=== What the task asks ===
Reproduce exactly the lines that run from the start of the records below to the line with "Task: Click the Root Password key icon", inclusive.

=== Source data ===
· · · · ·

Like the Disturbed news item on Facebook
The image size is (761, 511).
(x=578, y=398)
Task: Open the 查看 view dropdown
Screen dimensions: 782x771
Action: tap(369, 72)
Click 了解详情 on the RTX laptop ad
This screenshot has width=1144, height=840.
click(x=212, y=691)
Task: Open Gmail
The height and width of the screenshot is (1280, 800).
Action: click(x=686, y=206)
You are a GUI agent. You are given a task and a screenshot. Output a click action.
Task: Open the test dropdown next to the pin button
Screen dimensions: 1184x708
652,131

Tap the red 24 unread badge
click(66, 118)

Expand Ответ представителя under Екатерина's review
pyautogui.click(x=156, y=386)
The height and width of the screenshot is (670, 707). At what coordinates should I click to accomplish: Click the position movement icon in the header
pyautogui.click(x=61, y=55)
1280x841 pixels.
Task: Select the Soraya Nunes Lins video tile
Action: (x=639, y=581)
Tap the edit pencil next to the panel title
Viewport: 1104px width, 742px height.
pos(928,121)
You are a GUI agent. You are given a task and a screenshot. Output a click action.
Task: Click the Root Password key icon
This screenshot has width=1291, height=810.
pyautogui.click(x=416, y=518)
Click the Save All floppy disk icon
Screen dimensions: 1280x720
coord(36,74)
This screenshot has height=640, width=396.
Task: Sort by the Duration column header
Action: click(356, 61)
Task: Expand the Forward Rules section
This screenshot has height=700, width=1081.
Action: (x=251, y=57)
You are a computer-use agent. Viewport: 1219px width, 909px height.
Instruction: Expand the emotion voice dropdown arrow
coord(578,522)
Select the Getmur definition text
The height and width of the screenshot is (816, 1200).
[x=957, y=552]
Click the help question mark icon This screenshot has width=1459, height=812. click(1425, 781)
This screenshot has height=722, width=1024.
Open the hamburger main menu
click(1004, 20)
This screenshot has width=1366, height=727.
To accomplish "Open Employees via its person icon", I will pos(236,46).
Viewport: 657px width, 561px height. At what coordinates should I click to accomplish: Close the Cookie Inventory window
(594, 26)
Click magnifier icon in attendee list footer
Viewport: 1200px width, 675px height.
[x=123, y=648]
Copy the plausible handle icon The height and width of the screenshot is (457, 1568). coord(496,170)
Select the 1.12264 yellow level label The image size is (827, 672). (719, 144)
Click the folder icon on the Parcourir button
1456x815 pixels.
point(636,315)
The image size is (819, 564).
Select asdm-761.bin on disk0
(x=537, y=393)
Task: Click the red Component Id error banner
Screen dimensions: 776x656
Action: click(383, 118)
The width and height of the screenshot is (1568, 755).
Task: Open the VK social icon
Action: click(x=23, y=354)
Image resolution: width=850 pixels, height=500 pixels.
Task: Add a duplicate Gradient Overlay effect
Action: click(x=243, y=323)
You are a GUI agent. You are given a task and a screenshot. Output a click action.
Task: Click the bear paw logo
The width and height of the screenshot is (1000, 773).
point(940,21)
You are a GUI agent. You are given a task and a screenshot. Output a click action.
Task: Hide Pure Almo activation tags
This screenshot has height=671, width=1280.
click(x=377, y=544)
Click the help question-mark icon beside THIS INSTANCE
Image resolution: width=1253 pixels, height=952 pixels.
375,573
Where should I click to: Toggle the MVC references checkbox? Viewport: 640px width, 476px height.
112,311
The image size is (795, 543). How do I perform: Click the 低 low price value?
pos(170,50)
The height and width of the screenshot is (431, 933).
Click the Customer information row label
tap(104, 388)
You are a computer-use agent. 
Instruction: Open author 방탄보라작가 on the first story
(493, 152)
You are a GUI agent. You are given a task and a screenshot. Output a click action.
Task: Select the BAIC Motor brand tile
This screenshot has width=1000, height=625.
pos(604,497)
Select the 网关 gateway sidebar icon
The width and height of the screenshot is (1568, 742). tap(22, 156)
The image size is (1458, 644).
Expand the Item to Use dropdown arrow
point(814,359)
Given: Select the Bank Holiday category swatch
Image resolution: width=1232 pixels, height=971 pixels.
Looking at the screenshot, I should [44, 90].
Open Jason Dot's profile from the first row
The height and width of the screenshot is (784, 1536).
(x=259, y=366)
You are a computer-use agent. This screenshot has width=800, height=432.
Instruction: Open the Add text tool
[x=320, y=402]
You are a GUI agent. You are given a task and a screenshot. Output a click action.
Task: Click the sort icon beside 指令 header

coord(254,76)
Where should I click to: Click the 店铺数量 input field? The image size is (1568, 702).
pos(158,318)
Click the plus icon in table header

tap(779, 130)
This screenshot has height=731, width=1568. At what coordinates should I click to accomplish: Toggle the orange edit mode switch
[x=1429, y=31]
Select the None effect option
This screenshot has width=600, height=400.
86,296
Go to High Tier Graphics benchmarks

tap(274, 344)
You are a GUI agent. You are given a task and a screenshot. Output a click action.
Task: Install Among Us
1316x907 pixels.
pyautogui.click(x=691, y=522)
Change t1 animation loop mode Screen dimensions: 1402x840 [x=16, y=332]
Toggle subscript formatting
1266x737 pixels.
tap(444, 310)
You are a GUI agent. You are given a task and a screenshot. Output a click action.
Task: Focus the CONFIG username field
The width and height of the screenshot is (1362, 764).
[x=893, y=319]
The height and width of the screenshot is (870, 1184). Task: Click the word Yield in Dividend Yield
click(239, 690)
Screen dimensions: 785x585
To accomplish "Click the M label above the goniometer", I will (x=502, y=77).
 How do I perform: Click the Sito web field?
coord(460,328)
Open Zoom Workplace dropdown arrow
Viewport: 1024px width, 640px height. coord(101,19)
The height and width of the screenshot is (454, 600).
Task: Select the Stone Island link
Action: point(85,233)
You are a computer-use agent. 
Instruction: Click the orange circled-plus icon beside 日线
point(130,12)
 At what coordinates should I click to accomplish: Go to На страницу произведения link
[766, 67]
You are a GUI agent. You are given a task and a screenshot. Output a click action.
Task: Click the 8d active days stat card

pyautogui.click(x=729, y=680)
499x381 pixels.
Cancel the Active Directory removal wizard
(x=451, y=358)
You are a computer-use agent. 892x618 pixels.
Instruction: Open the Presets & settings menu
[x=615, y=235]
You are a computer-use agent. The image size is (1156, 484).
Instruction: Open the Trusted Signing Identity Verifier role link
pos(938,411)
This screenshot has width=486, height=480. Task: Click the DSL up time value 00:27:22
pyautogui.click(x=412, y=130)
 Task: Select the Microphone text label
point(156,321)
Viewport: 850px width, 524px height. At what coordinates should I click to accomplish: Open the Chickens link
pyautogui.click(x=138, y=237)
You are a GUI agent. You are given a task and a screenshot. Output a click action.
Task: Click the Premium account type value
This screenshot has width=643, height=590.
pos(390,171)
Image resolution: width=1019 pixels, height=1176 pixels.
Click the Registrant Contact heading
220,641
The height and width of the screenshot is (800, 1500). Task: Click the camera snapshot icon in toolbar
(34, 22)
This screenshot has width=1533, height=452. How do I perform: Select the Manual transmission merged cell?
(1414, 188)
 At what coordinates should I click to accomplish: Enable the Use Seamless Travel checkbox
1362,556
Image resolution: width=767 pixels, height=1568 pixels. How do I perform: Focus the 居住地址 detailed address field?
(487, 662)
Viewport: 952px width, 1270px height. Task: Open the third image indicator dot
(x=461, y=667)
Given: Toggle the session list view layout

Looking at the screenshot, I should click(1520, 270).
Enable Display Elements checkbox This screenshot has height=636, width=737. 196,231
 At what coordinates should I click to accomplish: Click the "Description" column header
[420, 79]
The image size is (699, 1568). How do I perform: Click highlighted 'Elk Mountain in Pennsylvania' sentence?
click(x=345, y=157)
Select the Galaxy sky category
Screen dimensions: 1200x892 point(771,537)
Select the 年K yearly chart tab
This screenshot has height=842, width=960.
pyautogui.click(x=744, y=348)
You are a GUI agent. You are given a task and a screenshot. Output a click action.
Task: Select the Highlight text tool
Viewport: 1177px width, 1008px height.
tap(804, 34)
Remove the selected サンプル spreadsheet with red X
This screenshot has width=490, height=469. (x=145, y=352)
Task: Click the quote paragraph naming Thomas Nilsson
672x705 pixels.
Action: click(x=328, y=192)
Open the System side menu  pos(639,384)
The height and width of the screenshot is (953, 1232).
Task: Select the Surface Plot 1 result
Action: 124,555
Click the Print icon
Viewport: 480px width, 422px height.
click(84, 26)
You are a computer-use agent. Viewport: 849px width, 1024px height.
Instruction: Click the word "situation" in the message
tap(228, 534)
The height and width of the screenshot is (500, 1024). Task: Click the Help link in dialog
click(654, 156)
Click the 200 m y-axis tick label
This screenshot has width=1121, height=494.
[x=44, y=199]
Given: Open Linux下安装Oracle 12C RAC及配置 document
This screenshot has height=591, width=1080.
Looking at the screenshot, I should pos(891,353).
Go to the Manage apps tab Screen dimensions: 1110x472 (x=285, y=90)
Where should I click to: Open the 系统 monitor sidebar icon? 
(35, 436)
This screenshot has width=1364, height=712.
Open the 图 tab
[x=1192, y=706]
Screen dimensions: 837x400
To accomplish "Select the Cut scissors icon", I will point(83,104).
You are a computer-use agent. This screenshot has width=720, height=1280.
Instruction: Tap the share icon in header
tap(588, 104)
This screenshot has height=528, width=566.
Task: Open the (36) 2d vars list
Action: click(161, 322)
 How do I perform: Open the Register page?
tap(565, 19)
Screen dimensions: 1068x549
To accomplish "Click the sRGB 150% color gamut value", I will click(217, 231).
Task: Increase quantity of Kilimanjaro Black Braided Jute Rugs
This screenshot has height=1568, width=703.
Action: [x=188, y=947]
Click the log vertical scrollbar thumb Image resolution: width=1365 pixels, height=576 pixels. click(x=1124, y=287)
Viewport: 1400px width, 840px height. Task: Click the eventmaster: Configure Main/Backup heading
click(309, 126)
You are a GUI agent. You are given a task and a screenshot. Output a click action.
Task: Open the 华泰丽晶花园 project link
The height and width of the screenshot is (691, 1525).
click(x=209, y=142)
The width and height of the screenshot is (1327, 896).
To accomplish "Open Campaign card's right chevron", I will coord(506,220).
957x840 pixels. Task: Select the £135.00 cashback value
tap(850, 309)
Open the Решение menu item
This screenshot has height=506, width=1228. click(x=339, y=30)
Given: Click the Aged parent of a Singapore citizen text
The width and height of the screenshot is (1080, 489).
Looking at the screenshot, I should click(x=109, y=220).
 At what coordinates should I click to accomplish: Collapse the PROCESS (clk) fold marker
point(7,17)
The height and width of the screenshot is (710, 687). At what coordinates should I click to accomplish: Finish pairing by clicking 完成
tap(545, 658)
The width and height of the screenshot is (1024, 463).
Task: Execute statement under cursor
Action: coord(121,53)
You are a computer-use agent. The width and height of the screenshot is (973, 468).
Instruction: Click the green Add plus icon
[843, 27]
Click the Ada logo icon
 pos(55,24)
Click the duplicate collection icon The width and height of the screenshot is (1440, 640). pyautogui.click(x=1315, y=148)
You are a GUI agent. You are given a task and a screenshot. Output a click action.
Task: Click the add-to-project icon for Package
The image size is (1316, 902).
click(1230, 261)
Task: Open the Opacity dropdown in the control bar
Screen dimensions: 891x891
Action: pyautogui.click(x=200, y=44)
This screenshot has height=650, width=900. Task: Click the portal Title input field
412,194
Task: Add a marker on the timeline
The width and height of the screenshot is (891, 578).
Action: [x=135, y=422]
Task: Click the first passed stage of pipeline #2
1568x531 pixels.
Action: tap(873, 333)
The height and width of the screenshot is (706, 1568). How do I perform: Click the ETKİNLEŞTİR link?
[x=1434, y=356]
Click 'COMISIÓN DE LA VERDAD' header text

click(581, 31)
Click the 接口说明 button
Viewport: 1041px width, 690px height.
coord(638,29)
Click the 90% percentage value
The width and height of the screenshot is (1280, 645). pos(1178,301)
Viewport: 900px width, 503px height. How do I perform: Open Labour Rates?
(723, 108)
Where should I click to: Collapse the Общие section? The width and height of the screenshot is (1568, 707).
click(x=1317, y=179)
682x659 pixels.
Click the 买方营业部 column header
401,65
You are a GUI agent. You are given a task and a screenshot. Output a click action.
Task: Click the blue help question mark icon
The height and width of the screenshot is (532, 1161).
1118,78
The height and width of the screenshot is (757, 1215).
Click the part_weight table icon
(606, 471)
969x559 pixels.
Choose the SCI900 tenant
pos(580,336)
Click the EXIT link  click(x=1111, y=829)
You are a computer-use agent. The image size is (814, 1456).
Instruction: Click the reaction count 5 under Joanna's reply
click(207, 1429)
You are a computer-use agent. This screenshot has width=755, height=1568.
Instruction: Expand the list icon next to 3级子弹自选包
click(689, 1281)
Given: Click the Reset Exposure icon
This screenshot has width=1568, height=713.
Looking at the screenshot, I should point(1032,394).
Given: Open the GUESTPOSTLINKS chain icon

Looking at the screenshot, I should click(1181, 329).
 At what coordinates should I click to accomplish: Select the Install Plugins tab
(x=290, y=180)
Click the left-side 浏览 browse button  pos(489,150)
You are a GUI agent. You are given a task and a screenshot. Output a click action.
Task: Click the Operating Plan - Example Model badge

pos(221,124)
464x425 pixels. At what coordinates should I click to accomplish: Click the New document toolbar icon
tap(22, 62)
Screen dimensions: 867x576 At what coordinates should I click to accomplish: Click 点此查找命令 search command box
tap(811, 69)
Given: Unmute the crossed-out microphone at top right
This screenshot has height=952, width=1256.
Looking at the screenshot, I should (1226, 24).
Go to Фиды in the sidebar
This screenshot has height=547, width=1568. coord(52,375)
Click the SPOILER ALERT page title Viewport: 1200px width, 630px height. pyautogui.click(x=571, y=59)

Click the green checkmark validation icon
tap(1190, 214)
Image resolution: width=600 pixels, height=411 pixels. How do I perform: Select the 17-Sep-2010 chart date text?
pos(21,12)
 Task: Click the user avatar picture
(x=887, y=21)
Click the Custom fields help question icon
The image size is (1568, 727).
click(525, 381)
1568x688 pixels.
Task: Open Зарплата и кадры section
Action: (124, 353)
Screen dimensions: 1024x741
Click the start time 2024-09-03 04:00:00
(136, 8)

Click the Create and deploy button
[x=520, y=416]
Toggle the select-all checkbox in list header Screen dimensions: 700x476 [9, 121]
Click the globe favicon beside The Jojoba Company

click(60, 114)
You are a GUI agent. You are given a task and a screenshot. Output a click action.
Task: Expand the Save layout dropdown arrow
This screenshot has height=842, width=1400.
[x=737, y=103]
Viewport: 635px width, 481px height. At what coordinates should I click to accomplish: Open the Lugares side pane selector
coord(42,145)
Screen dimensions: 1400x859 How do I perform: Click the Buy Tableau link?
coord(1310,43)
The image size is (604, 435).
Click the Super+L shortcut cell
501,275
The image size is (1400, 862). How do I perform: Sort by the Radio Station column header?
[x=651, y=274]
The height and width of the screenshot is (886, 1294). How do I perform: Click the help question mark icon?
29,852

· · · · ·

=== Written answer ===
Like the Disturbed news item on Facebook
The image size is (761, 511).
(x=578, y=398)
Task: Open the 查看 view dropdown
Screen dimensions: 782x771
Action: tap(369, 72)
Click 了解详情 on the RTX laptop ad
This screenshot has width=1144, height=840.
click(x=212, y=691)
Task: Open Gmail
The height and width of the screenshot is (1280, 800).
Action: click(x=686, y=206)
You are a GUI agent. You are given a task and a screenshot. Output a click action.
Task: Open the test dropdown next to the pin button
Screen dimensions: 1184x708
652,131

Tap the red 24 unread badge
click(66, 118)

Expand Ответ представителя under Екатерина's review
pyautogui.click(x=156, y=386)
The height and width of the screenshot is (670, 707). At what coordinates should I click to accomplish: Click the position movement icon in the header
pyautogui.click(x=61, y=55)
1280x841 pixels.
Task: Select the Soraya Nunes Lins video tile
Action: (x=639, y=581)
Tap the edit pencil next to the panel title
Viewport: 1104px width, 742px height.
pos(928,121)
You are a GUI agent. You are given a task and a screenshot. Output a click action.
Task: Click the Root Password key icon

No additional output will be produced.